Beta-alanine is important for muscle-carnosine synthesis.

Beta-alanine has been used within the athletic community for many years and is found is most pre-workout supplements.

It is also known for its ‘tingling’ side effects which can have a subjective beneficial effect on performance – though some individuals may not tolerate this.

Evidence Base

  • The international society of sports and nutrition (ISSN) suggest supplementation of 4-6g per day for 2-4 weeks can improve exercise performance. Using a lower dose ~1.6gram can reduce the risk of tingling sensations(1).

  • Specific populations have also been examined within systematic reviews & have found beta-alanine supplementation can improve physical performance in: military personnel(2), physically active women(3) and those who train in combat sports(4).

  • No current strong evidence suggesting supplementation improves body composition(5).

However, as with all nutritional studies there are often methodological limitations or bias. It can also be difficult to draw conclusions form supplements due to differing doses or other ingredients present.

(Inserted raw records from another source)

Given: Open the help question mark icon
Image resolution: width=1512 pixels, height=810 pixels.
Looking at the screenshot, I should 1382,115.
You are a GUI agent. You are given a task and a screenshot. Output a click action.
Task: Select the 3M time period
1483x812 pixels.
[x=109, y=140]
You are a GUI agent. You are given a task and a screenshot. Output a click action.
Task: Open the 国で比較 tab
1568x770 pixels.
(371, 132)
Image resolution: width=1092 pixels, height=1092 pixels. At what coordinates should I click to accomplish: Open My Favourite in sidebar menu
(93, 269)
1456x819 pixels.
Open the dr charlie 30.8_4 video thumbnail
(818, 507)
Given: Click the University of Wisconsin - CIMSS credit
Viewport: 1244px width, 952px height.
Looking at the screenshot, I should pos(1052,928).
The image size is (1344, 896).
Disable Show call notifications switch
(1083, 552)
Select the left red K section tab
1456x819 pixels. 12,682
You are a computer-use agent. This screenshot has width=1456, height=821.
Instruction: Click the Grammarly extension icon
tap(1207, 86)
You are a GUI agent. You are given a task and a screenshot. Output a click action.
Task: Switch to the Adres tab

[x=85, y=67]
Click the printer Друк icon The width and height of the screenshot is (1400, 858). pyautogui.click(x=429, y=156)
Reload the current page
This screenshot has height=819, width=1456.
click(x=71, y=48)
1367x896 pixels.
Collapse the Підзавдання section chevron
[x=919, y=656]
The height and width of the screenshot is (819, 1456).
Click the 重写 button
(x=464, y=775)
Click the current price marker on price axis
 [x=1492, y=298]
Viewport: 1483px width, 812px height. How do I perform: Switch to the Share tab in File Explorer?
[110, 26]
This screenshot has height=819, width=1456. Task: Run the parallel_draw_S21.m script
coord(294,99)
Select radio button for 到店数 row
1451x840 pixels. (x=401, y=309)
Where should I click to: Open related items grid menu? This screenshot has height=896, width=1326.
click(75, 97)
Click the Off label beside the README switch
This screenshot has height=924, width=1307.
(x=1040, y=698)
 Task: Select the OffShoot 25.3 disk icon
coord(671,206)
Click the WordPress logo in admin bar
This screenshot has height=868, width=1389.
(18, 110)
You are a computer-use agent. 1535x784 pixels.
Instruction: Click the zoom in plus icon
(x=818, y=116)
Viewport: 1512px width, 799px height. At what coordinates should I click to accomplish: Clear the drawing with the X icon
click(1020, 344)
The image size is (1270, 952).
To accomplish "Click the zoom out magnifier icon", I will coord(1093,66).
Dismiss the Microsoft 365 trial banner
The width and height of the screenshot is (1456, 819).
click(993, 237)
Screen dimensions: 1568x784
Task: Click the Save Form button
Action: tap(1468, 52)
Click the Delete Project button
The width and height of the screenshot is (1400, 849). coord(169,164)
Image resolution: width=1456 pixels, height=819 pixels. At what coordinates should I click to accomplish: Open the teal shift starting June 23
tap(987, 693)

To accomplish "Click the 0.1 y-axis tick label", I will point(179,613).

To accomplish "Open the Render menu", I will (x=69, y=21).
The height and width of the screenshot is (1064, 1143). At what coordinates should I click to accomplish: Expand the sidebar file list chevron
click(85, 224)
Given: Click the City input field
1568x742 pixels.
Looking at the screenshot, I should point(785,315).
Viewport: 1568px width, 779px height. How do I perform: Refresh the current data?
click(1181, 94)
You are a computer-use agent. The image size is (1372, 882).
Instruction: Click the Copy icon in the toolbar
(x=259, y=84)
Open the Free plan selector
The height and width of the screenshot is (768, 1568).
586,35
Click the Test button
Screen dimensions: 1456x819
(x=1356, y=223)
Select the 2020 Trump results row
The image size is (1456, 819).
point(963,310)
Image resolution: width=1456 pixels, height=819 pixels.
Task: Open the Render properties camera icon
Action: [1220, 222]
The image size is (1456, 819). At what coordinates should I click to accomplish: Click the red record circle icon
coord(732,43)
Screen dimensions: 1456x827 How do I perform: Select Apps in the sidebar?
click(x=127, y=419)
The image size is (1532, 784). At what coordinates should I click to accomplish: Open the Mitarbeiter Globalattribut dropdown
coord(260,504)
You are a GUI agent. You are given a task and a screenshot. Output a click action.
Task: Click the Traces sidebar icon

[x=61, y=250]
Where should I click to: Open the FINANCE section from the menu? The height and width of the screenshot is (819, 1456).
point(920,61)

Recommended serving & duration.

  • 3-6g per day appears to be safe and well tolerated. Most studies have used at least 3 grams.

Most pre-workout supplements will contain 3 grams.

Safety & Tolerability

Tingling/paraesthesia is very common with this supplement. You can avoid this side effect by taking smaller doses – 0.8-1.6grams.

References

  1. Trexler ET, Smith-Ryan AE, Stout JR, Hoffman JR, Wilborn CD, Sale C, et al. International society of sports nutrition position stand: Beta-Alanine. J Int Soc Sports Nutr. 2015;12:30.
  2. Harlow J, Blodgett K, Stedman J, Pojednic R. Dietary Supplementation on Physical Performance and Recovery in Active-Duty Military Personnel: A Systematic Review of Randomized and Quasi-Experimental Controlled Trials. Nutrients. 2024;16(16).
  3. Larrosa M, Gil-Izquierdo A, González-Rodríguez LG, Alférez MJM, San Juan AF, Sánchez-Gómez Á, et al. Nutritional Strategies for Optimizing Health, Sports Performance, and Recovery for Female Athletes and Other Physically Active Women: A Systematic Review. Nutr Rev. 2025;83(3):e1068-e89.
  4. Fernández-Lázaro D, Fiandor EM, García JF, Busto N, Santamaría-Peláez M, Gutiérrez-Abejón E, et al. β-Alanine Supplementation in Combat Sports: Evaluation of Sports Performance, Perception, and Anthropometric Parameters and Biochemical Markers-A Systematic Review of Clinical Trials. Nutrients. 2023;15(17).
  5. Ashtary-Larky D, Bagheri R, Ghanavati M, Asbaghi O, Wong A, Stout JR, et al. Effects of beta-alanine supplementation on body composition: a GRADE-assessed systematic review and meta-analysis. J Int Soc Sports Nutr. 2022;19(1):196-218.